Anak-anak Manusia
Memangnya apa yang istimewa dari manusia? Akal dan pikiran, katanya begitu. Meski begitu, anak-anak manusia yang berkumpul sekarang ini masih membicarakan entitas lain yang tidak ada hubungannya dengan mereka, bahkan mereka tidak tahu mengapa mereka mulai membahas hal-hal yang tidak penting belakangan ini. Padahal seharusnya, mereka memiliki hal lain yang lebih penting.
Anak-anak manusia ini, duduk melingkar dengan laptop yang berada di atas paha masing-masing. Mereka memutar musik kencang-kencang, tertawa, memakan kripik kentang yang mereka beli patungan, dan meminum soda seolah-olah itu minuman keras. Mereka berbicara dengan keras, tertawa dengan keras, dan hampir semua yang keluar dari bibir mereka adalah omong kosong belaka. Lagipula mereka bukan siapa-siapa kecuali sekumpulan mahasiswa dengan budget hidup pas-pasan.
“Cuy, lu pada naro laptop di paha nanti punyalu enggak bisa berdri lagi lho.”
“Tapi punya gua masih bisa berdiri.”
“Rin lu ngomong jangan ngaco, Jiji gampang diculik. Lagian ya, bukan gitu anjir.”
“Omongan Ririn emang enggak bisa dipercaya.”
Mereka tertawa lagi, dengan keras. Meninggalkan salah satu di antara mereka dengan wajah yang bingung. Sudah biasa bagi mereka untuk melempar omong kosong satu sama lain.
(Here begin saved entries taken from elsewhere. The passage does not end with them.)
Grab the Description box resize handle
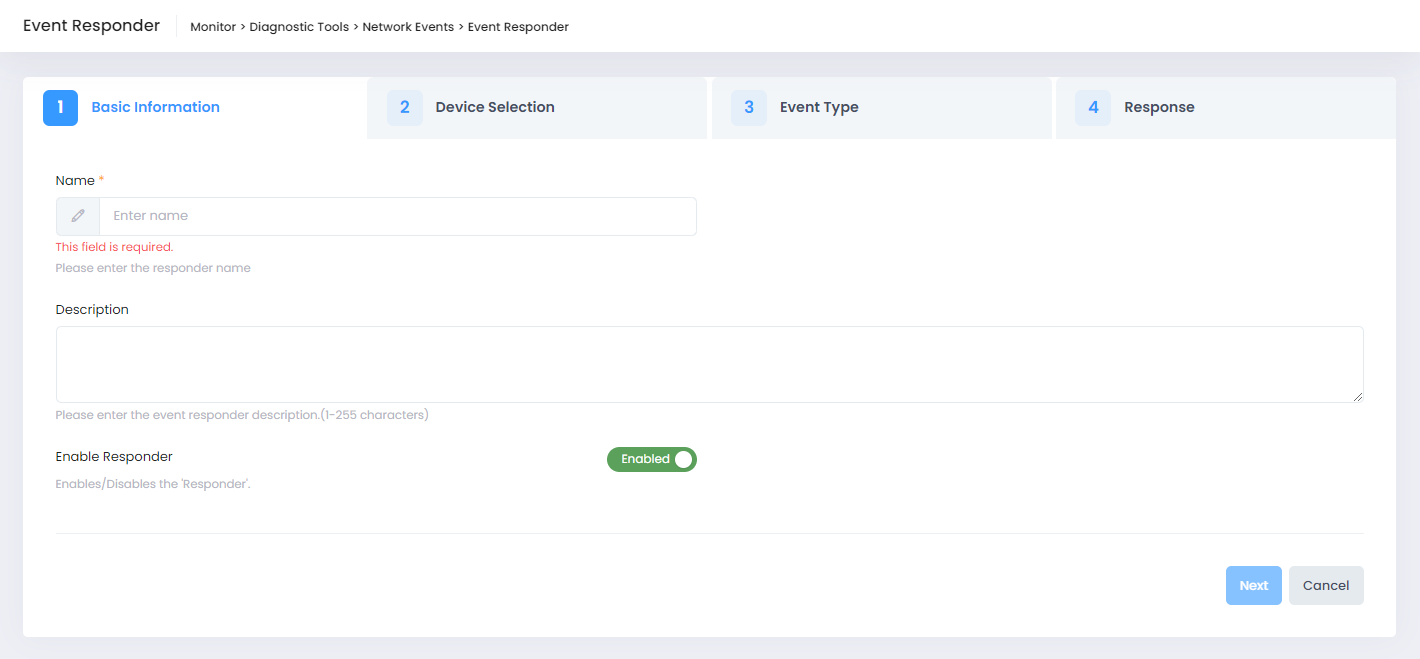This screenshot has height=659, width=1420. click(x=1357, y=397)
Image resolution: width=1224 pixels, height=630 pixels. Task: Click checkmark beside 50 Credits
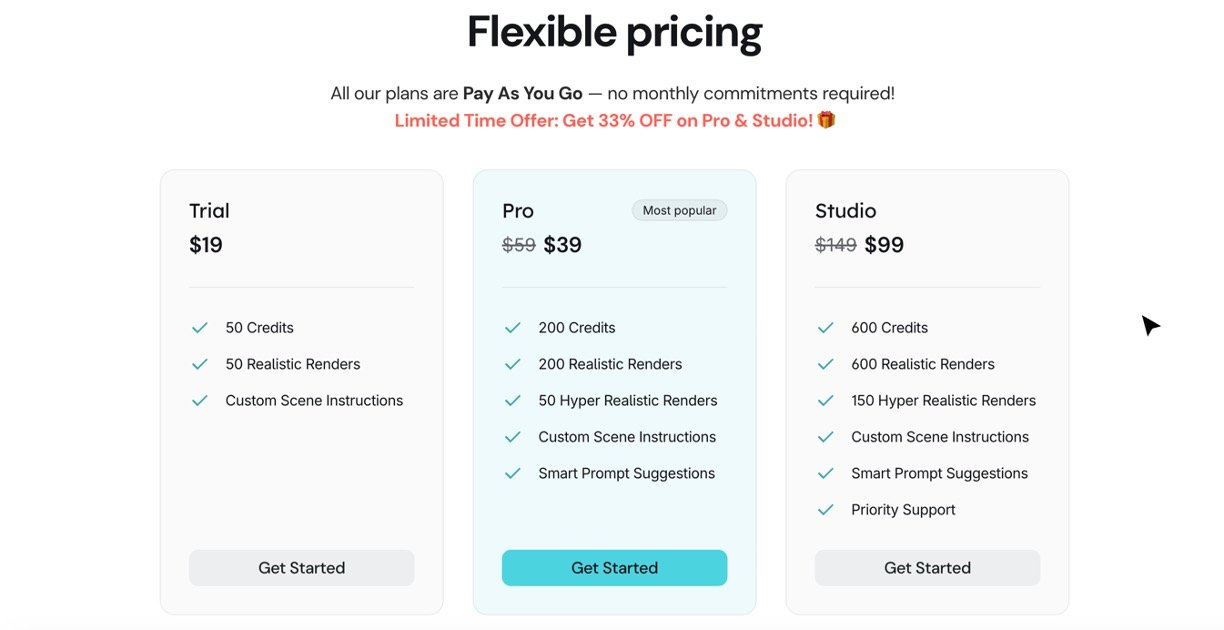pyautogui.click(x=200, y=327)
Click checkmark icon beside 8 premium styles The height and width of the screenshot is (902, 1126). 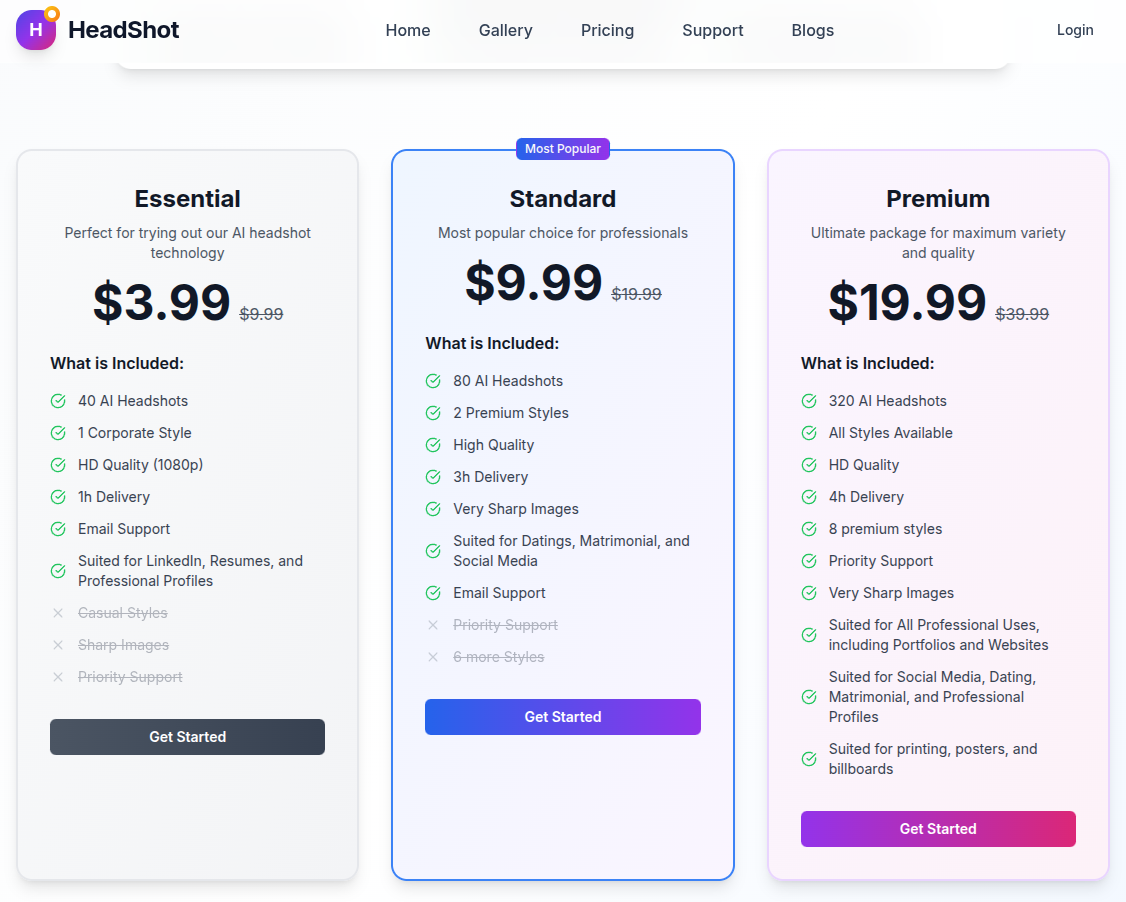pos(809,529)
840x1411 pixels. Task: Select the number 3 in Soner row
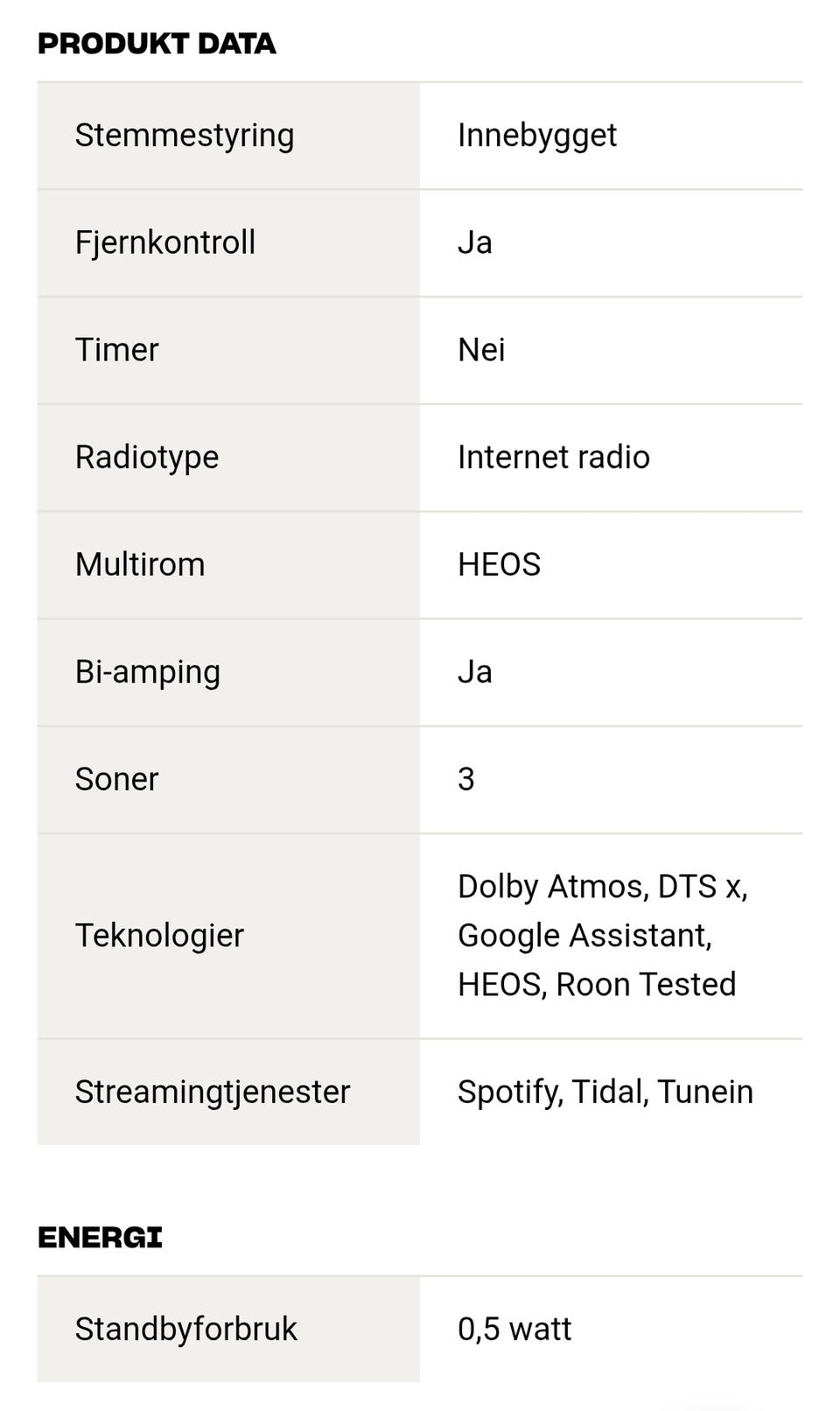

Pembicaraan mereka akan mulai dari topik yang tidak jelas sampai ke topik yang paling tidak jelas—dan mereka terbiasa dengan itu.
“Kalian percaya the seven deadly sins?”
Namanya Arin, seorang gadis yang pintar membuat omong kosong. Dibandingkan yang lainnya, Arin lah yang paling banyak membual. Tidak ada yang mempermasalahkan soal itu. Karena mereka tahu Arin hanya seperti itu di depan mereka dan mereka sangat terbiasa dengan keajaiban Arin.
“Enggak.” Chenle, sepertinya adalah satu-satunya orang yang menggunakan logikanya. “Percaya sama gituan enggak ngaruh apa pun ke kita.” Tidak ada yang tahu kenapa Chenle berada bersama kelompok anak-anak manusia yang penuh omong kosong ini. Setidaknya, Chenle senang menjadi satu-satunya yang paling waras di antara mereka.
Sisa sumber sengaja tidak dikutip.